▼

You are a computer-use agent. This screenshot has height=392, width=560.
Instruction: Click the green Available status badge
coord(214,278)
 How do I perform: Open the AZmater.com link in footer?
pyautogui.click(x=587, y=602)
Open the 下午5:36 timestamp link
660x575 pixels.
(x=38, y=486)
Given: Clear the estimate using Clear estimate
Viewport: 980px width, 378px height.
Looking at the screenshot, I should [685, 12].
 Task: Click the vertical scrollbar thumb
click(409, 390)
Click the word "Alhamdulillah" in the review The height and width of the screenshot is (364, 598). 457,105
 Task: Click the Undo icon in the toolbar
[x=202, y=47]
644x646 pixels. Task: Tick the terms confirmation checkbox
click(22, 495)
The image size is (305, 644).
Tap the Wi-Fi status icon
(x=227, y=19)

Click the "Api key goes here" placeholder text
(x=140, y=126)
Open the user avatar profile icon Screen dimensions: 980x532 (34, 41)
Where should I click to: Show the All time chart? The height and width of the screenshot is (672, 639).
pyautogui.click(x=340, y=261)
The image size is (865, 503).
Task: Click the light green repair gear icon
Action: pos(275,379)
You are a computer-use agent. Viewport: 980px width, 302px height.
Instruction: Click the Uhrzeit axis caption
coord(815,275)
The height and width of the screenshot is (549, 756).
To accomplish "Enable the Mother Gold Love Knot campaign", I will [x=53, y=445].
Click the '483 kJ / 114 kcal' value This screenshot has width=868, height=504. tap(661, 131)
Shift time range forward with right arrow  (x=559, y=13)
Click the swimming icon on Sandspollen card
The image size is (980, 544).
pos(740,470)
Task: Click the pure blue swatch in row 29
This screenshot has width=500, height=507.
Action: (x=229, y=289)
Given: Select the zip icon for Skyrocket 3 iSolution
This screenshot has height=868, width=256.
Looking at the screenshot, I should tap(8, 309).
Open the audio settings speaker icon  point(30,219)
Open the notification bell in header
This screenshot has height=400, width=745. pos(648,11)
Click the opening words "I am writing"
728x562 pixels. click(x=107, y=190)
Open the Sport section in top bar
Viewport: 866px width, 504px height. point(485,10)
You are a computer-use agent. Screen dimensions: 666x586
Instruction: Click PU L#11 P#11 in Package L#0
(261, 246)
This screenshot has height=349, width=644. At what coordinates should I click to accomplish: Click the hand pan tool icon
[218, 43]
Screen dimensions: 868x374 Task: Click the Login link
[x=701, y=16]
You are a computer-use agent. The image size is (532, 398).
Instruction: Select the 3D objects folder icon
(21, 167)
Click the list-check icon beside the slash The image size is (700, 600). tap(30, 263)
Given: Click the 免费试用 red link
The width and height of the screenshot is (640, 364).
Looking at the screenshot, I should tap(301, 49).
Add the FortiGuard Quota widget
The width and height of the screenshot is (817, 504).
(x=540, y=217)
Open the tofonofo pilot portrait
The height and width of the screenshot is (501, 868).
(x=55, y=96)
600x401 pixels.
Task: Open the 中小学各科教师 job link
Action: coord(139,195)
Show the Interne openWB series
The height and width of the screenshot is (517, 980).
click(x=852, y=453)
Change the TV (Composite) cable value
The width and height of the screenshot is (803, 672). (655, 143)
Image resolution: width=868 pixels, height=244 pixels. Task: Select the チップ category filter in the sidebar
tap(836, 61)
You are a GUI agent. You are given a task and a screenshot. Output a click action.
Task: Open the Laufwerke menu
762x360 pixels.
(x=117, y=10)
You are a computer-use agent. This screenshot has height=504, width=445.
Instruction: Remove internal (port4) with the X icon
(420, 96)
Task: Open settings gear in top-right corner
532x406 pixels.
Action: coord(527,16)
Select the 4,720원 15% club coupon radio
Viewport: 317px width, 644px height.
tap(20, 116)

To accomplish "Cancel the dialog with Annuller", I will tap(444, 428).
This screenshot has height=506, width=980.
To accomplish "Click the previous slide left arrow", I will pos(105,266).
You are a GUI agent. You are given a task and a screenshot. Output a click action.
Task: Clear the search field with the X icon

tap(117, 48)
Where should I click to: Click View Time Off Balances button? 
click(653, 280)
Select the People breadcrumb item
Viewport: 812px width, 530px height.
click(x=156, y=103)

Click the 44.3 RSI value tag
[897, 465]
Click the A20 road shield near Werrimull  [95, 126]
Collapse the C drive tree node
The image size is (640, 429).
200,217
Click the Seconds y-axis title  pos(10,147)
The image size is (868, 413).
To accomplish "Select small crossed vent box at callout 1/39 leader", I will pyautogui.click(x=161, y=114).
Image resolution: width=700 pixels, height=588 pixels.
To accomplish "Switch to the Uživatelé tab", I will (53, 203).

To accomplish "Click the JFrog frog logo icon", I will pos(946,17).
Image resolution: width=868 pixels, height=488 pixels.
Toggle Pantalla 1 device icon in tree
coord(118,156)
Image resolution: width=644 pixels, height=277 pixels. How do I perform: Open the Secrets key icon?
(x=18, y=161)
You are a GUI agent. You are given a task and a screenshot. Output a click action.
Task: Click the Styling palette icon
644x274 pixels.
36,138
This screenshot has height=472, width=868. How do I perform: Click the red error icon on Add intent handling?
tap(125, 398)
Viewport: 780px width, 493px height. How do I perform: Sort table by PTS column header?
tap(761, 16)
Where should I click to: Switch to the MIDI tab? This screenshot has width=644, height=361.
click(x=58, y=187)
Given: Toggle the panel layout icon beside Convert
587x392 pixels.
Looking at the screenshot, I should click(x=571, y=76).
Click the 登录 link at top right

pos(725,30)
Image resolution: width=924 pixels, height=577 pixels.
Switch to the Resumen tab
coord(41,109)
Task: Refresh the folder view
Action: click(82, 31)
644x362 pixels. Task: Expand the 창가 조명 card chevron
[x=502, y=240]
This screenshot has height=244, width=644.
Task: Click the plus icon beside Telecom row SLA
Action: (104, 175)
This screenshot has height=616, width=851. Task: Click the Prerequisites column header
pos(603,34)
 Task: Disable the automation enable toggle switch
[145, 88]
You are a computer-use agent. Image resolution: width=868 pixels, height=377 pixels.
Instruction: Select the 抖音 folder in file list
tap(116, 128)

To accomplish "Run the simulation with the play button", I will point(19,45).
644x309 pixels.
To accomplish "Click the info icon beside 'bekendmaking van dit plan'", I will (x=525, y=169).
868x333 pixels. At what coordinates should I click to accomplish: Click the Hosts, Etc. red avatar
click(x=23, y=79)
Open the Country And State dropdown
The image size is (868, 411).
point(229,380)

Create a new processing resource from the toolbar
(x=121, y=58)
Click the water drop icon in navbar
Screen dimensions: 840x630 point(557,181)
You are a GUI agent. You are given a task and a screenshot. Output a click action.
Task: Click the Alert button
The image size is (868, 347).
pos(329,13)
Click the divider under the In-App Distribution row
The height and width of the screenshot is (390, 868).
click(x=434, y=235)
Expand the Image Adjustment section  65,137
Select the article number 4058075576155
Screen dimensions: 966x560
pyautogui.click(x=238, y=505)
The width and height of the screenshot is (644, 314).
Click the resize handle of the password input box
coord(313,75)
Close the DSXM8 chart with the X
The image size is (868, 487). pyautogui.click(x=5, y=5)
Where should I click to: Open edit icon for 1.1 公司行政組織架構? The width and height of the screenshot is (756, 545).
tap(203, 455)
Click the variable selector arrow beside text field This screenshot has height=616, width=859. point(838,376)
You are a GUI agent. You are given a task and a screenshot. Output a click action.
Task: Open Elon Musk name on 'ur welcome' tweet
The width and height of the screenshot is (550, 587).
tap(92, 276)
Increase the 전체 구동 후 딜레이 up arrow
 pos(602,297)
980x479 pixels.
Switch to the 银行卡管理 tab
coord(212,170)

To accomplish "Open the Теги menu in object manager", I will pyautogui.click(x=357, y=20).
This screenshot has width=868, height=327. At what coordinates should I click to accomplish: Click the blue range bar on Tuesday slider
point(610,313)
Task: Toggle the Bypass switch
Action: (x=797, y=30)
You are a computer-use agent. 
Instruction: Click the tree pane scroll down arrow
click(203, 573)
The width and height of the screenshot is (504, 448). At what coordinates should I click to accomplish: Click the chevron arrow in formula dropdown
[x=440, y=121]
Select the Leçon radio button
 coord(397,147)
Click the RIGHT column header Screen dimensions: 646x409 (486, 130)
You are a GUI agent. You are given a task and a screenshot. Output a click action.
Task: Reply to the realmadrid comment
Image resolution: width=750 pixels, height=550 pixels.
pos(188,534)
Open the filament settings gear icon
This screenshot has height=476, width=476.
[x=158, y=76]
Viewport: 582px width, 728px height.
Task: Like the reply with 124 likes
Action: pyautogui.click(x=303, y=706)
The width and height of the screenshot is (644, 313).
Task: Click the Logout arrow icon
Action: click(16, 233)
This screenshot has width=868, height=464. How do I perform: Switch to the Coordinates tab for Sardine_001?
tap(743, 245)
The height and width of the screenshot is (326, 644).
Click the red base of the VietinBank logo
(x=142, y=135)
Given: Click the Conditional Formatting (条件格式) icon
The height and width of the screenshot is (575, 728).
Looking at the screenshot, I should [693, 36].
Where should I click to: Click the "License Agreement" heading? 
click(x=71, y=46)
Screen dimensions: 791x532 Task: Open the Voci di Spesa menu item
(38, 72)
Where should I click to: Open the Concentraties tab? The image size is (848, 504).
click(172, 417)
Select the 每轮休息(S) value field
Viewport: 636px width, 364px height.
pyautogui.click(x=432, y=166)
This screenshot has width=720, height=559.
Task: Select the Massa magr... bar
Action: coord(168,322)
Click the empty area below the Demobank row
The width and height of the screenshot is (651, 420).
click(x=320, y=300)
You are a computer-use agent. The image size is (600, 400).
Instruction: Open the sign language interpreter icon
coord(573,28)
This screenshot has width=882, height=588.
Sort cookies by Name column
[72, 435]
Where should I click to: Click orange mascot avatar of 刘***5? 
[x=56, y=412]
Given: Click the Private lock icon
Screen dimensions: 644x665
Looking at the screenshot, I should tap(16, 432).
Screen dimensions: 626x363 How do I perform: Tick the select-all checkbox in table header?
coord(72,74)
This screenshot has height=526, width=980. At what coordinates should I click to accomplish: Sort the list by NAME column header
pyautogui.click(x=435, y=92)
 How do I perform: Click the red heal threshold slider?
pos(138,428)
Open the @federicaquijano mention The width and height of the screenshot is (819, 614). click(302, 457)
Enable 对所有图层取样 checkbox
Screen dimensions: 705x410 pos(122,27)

▲

Which lines of the material above hold the string "settings"? Pull them out.

▶ [Exercise result]
Open the audio settings speaker icon  point(30,219)
Task: Open settings gear in top-right corner
Open the filament settings gear icon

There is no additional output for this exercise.